The Madelaine Chocolate Company was a manufacturer of seasonal foil-wrapped chocolates insured under an “open peril” business policy issued by Great Northern Insurance Company. Purported to be one of the largest private employers in Queens, New York, Madelaine Chocolate conducted its business in three buildings located in Rockaway Beach. During Superstorm Sandy, the facility was inundated with four feet of water from both Long Island Sound to the north and the Atlantic Ocean to the south. After the storm, Madelaine Chocolate made a $40 million property damage claim and a $13.5 million business income/extra expense claim.

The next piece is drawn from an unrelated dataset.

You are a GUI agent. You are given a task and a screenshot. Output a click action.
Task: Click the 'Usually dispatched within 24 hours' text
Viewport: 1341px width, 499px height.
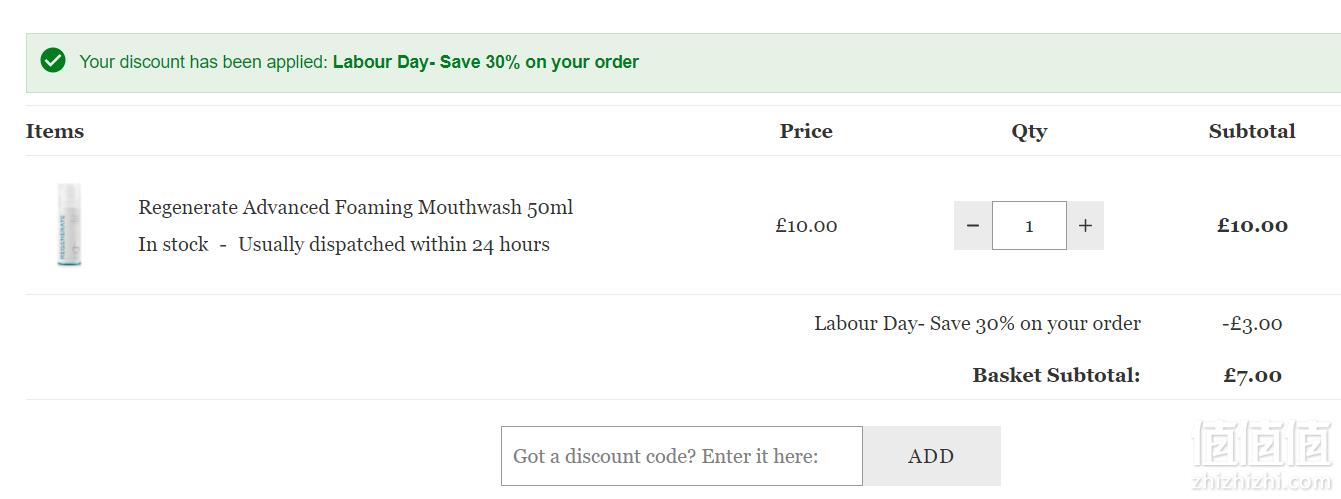pyautogui.click(x=394, y=245)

Great Northern paid Madelaine Chocolate $4 million and denied the remainder of the claim based on the policy’s flood exclusion.

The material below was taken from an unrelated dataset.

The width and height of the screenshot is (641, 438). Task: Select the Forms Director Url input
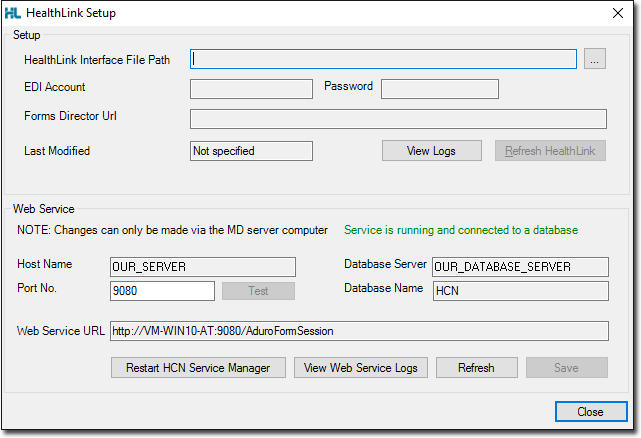398,119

Madelaine Chocolate brought suit against Great Northern in a case that was removed to the Eastern District of New York. Madelaine Chocolate argued that, although the policy contained a flood exclusion, a separate windstorm endorsement reinstated coverage for wind-caused flood or created an ambiguity with the flood exclusion. On cross motions for summary judgment, Magistrate Judge Brown (a member of the Eastern District’s Committee of Magistrate Judges appointed to administratively handle the huge number of cases related to Superstorm Sandy) found that the policy did not provide coverage for Madelaine Chocolate’s water-related damages.

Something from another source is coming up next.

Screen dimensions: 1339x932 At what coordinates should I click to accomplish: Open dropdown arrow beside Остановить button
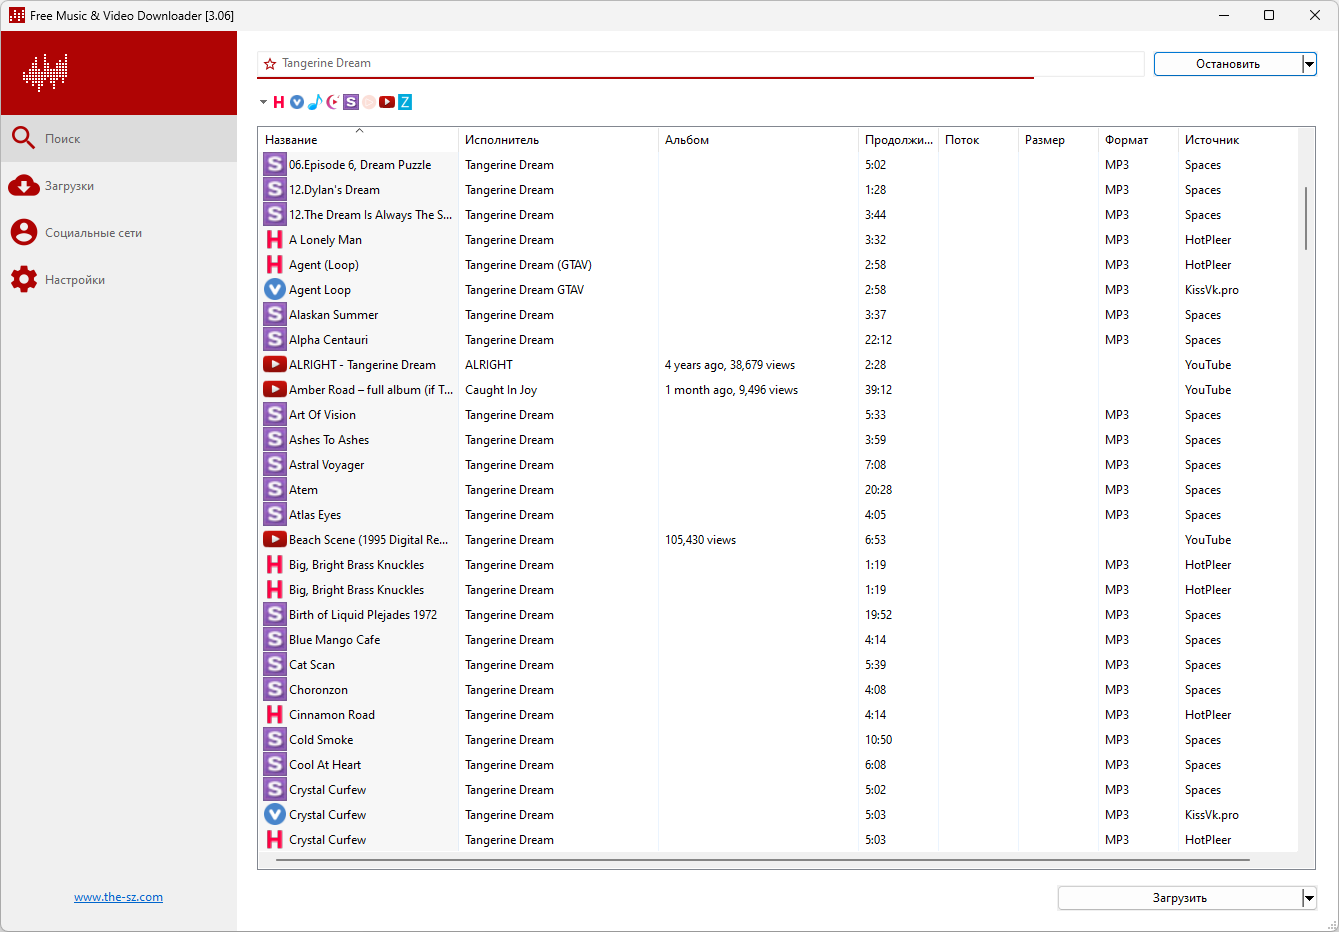pos(1309,64)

In his June 30, 2017 Report and Recommendation, Magistrate Judge Brown first concluded that the flood exclusion unambiguously excluded damage caused by storm surge. Recognizing that he was not “writing upon a blank slate,” the Court cited prior Second Circuit precedent (discussed on this Blog) arising from Sandy to hold that, even though the phrase “storm surge” was not specifically listed as part of the policy’s flood definition, it still fell squarely within the terms of the flood exclusion. The Court then rejected Madelaine Chocolate’s argument that the windstorm endorsement, which increased the policy’s deductible and waiting period from business income losses, and modified the definition of “windstorm,” somehow superseded or conflicted with the flood endorsement. Noting that the windstorm endorsement specifically provided that “[a]ll other terms and conditions remain unchanged,” the Court cited Hurricane Katrina case law from the Fifth Circuit finding that a deductible-altering endorsement does not provide coverage for an otherwise excluded risk.

Madelaine Chocolate objected to Magistrate Judge Brown’s Report and Recommendation. On September 28, 2017, Judge Dearie adopted Judge Brown’s opinion, confirming that the policy unambiguously excluded damage from flooding, and that the wind endorsement did not alter the flood exclusion or create ambiguity.